Виктор заметался в поисках ответа. Конечно, пока предложить ему нечего.
– Обман не может продолжаться вечно, - сказал Георгий.
– Но, в конце концов, зачем Крохиным знать, что я женился? Я попрошу родителей никому не рассказывать.
И этот полоумный! Нет, Виктору положительно везет на сумасшедших друзей и подруг!
– Думай, что говоришь!
– прорычал он, как загнанный зверь.
– Мы и так почти год Крохиным мозги компостируем! Нам больше не увидеть ключей, как своих ушей! А ты рискуешь навсегда потерять любовь и уважение Таткиных родителей!
– Что поделаешь!
– развел руками Гера.
– Это все равно должно было когда-нибудь случиться.
Ну да, он всегда очень четкий и рассудительный!
– Ох, и умен!
– безнадежно пробормотал Виктор.
– И, натурально, прав. Я сам во всем виноват, впутал тебя и Татку...
– Положим, меня ты не впутывал, - уточнил Гера.
– Это Нателла постаралась при моем полном согласии. Но мне кажется, еще ничего не потеряно и можно на ходу кое-что поправить. Ты слишком быстро скис, Витя, а надо искать выход.
Легко ему рассуждать! Крашенинников взглянул на друга с ненавистью.
– Что ты понимаешь?
– начал он, снова закипая, но обстановку разрядила Татка, которая и спасла Виктора на краю последнего отчаяния.
Она появилась улыбающаяся, в чем-то несусветно ярком, и с ходу попросила:
– Не ссорьтесь, мальчики! Вам не идет! А что случилось?

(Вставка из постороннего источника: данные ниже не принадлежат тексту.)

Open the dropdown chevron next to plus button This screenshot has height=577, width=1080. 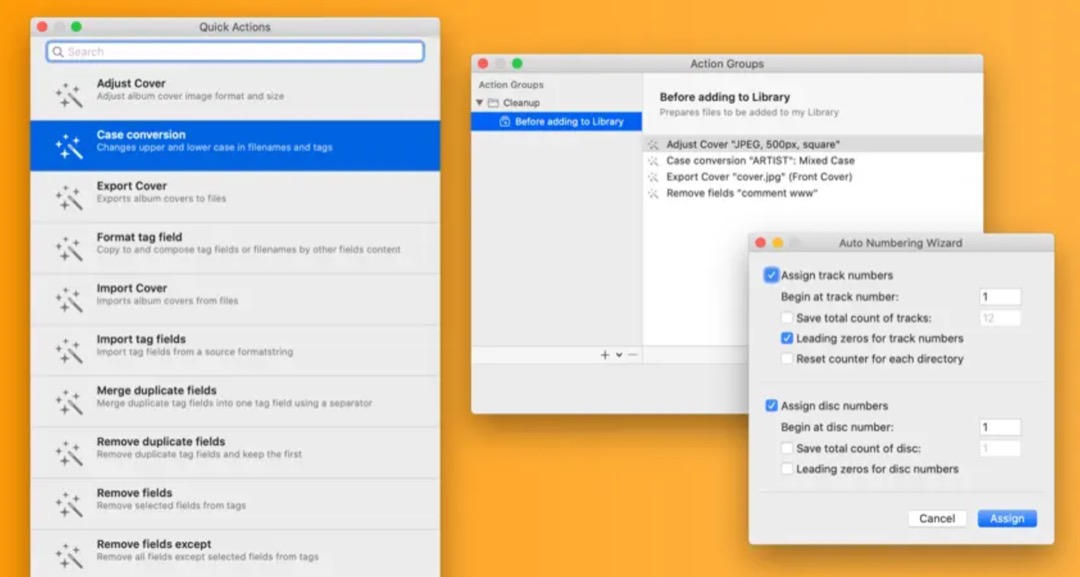(619, 355)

Выяснив суть дела, она презрительно фыркнула.
– Делов-то куча!
– весьма "интеллигентно" сказала она, вздернув плечи.
– Теперь я ключи уворую для тебя, Витюша, но только в августе. И пускай Герочка женится, ты ему не препятствуй. Дело хорошее!
– Ничего хорошего, кроме плохого. Сомнительная фамилия "Сумнительная"... Неужто Нинке нравится?
– машинально прокомментировал растерявшийся Виктор: даже от Татки он не ждал подобного жеста.